In clinical practice, SF is used as a criterion to determine the need for iron supplementation. However, the cost implications of iron-related markers surpass the determination of a blood count. Moreover, SF acts as an acute-phase reactant protein during infections and is affected by alcohol excess, liver disease and malignancy [Citation19]. We suggest that Hb could be an important indicator to predict anemia in the third trimester of pregnancy in clinical practice. Early oral iron supplementation has been shown to improve hematological indices and reduce the incidence of anemia [Citation20]. Therefore, iron supplementation for women with an Hb level <128 g/L early in pregnancy may help prevent anemia during labor.

The WHO aims to reduce the prevalence of anemia in women of reproductive age by half between 2010 and 2025, but currently available interventions, such as iron therapy, do not appear to be working on the scale required to meet this aim [Citation6]. Clinically, there is still a lack of high-quality randomized controlled trials to prove that intervention for anemia in pregnancy, especially in the early stage of pregnancy, can reduce the incidence of adverse outcomes; however, actively monitoring and stabilizing the hemoglobin index in the early stage of pregnancy is indeed beneficial to prevent the occurrence of anemia during pregnancy.

Conclusions

This prospective study demonstrated that approximately 7.9% of women without anemia during the first trimester developed anemia during the third trimester in China, and 5.7% of women developed IDA. The Hb value in the first trimester most efficiently predicted anemia in the third trimester compared to other blood variables.

Author contributions

Yue Zeng participated in the study design, data collection, statistical analyses and was a major contributor in writing the manuscript. Guolin He conceived of the whole study, supervised the work overall, and carried out the study design and corrections of the manuscript.
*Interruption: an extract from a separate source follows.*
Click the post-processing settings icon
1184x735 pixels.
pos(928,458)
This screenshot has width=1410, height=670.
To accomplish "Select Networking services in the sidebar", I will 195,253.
Both authors approved the final manuscript for submission.

Ethical statement

This study was approved by the Medical Ethics Committee of the West China Second Hospital of Sichuan University (project approval number: 2016-009). All participants provided written informed consent at enrollment.

Transparency declaration

The contributing authors affirm that this manuscript is an honest, accurate, and transparent account of the study being reported and no important aspects of the study have been omitted.

Funding

This study was supported by National Key Research and Development Program of China (2021YFC2701501). This work was not associated with any commercial entity.

Disclosure statement

No potential conflict of interest was reported by the author(s).

Data availability statement

The data presented in this study are available upon request from the corresponding author. The data are not publicly available to protect patients’ privacy.